I'd suggest talking with your clients and perhaps getting some examples of these audit cases. Review the auditors' letters and the medical records yourself to make sure you're getting the full story as to why the documentation has been found deficient - there may be other issues that the clients aren't understanding. But if in fact the auditors are penalizing the providers simply because of formatting, then the providers need to push back strongly against this. Auditors need to justify their audit citations with written guidelines - they can't just make up their own rules. They need to show you the payer's guidelines that specifically state this requirement and if there aren't any (which is likely the case - I've never run across a payer that required this) then those denials need to be reversed. If they won't back down on this, then the providers need to go to their network representatives or else evaluate whether the financial cost of dealing with these issues outweighs the benefits of remaining in the network or continuing to treat patients who have insurance through the payers who operate this way.
Thank you Thomas, this is what I was thinking as well about reviewing the audits and pushing back -- we're working on getting copies of the audits and I believe we will discover it is as one of the two scenarios you described - a different issue not yet understood or an issue worthy of a mighty push back. I appreciate your time and input!
 
These can be documented within the note. They don't require a formal and separate note. I am wondering if they might think it is due to it living within the visit note. However, in reality, they are really missing required elements of the documentation of the procedure? I agree with Thomas. You would definitely want to look at a number of these yourself to see what's really going on.
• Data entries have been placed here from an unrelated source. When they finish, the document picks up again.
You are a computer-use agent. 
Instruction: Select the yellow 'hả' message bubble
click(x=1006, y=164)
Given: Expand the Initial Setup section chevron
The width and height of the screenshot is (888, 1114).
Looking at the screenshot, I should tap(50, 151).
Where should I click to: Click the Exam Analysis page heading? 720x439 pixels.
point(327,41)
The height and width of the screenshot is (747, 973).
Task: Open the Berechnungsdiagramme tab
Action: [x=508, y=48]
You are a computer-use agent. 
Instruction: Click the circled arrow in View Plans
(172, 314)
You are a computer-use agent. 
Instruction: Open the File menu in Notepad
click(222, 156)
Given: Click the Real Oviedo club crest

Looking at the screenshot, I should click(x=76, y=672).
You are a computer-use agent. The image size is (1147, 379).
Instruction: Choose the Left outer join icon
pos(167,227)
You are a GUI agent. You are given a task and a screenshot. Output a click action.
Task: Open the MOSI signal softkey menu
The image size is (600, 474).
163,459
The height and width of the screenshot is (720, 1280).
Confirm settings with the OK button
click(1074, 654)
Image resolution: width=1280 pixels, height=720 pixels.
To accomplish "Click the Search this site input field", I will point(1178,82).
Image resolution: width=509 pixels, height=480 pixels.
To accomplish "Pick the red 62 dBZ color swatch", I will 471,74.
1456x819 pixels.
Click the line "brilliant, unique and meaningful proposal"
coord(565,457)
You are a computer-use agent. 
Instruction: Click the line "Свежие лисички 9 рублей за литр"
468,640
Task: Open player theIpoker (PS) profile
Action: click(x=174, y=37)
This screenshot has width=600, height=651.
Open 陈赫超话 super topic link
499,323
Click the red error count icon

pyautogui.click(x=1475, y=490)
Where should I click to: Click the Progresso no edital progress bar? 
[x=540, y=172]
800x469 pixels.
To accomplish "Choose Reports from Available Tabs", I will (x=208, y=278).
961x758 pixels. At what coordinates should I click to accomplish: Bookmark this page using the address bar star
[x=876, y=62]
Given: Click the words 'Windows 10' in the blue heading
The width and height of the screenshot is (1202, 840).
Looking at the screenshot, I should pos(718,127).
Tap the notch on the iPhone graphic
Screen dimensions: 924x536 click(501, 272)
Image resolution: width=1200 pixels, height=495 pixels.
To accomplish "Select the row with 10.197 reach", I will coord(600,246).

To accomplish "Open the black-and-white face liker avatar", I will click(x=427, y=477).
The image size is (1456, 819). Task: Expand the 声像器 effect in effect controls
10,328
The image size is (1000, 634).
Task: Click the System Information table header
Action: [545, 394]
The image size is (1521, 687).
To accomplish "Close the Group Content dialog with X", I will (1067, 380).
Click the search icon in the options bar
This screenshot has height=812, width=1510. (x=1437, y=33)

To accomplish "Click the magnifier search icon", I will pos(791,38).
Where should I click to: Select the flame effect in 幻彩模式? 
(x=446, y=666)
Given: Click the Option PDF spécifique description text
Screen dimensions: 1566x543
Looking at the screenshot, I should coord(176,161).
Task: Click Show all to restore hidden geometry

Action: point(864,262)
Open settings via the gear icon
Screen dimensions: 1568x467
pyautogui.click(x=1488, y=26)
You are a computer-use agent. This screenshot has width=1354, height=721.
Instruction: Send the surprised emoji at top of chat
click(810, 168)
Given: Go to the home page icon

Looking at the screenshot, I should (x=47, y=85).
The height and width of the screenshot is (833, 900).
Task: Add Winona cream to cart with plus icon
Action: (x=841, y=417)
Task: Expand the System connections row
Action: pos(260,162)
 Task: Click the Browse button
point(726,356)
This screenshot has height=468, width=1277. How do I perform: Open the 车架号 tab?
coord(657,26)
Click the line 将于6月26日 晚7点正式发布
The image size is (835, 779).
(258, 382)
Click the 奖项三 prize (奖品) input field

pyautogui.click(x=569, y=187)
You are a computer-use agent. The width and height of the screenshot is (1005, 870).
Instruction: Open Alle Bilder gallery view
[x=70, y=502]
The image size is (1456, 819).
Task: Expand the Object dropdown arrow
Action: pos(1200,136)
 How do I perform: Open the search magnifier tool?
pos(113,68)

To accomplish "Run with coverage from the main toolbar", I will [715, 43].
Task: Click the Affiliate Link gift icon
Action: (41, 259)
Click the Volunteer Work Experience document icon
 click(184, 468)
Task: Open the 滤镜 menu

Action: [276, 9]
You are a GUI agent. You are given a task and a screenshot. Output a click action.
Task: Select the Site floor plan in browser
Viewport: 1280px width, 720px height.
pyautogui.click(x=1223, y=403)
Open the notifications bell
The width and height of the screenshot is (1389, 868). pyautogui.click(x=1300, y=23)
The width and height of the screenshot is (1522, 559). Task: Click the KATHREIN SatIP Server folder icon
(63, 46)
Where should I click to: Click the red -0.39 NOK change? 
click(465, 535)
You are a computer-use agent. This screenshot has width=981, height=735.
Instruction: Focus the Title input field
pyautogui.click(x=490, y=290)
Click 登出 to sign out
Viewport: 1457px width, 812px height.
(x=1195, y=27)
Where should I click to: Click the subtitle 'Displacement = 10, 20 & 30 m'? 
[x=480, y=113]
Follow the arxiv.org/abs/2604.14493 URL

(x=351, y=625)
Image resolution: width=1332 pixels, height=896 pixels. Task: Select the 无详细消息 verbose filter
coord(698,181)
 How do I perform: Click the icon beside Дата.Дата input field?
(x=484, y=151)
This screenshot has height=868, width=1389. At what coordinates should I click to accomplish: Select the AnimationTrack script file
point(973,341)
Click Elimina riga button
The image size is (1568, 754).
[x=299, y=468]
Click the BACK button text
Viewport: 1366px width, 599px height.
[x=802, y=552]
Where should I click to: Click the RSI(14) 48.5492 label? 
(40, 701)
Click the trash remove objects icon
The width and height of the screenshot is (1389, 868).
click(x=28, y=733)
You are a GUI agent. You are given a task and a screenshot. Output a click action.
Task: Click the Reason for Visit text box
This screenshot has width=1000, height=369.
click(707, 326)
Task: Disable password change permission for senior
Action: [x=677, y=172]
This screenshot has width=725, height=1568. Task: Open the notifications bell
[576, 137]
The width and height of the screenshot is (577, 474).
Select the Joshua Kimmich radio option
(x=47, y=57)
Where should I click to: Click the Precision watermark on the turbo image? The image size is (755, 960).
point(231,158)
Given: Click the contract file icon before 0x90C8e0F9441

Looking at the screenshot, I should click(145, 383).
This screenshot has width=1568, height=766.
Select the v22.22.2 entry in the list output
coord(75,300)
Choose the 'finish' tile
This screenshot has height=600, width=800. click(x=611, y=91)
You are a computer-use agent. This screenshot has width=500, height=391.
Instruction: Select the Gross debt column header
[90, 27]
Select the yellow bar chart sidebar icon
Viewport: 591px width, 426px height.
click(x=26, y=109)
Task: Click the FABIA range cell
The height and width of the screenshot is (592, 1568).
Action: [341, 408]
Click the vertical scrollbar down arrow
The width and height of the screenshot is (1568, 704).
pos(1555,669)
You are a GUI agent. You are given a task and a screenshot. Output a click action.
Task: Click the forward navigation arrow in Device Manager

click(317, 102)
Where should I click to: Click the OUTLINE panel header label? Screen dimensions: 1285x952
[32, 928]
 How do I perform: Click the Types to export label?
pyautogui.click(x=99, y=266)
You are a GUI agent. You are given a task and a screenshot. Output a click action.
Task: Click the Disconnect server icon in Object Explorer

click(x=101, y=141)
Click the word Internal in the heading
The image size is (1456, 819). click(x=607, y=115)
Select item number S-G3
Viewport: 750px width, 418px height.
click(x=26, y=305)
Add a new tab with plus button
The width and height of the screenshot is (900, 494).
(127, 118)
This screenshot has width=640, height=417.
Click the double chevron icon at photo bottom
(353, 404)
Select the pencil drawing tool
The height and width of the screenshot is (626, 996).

For an injection, as an example, the provider would still need to document consent, anatomic location, preparation of the site, name and dosage of drug, and patient reaction. They also need to show basic postoperative instructions. But, this can all be done within the visit note.

I have seen some practices with EHRs that automatically pull that part out and create a separate procedure note just so it's very clear but this is not required.

I could also see an overzealous auditor trying to use the fact that the minor procedures are in the "surgical section" and trying to say they need an "operative report" to justify a denial. Which should definitely be pushed back on.
Thank you Amy, yes I'm in line with what you're thinking as well. With this feedback from you & Thomas, I have more confidence going to talk to clients to sort this out. :)
 
As a provider, I think I'm somewhere in the middle on this question. I don't think that you have to have a totally separate note for the procedure but do feel that there should be a distinct section within the visit notes which are dedicated to the patient consent and operative note for the procedure. I would equate it with an I&R for a test. The I&R should be in its own separate section of the visit notes since it is paid for separately from the payment for the office visit and there are certain things which need to be in the I&R. The same could be said for a procedure which is done as part of the office visit.
An example would be for a patient who came in for a dry eye check and it was determined at the visit that the patient would benefit from having punctual plugs inserted and that was done in addition to the OV. The patient had two different services done at the same encounter, the OV and plugs insertion, and they deserve two different areas of documentation since you are going to be two separate fees, one for the OV and another for the plugs.
I believe that this is where the audit failures may be coming from.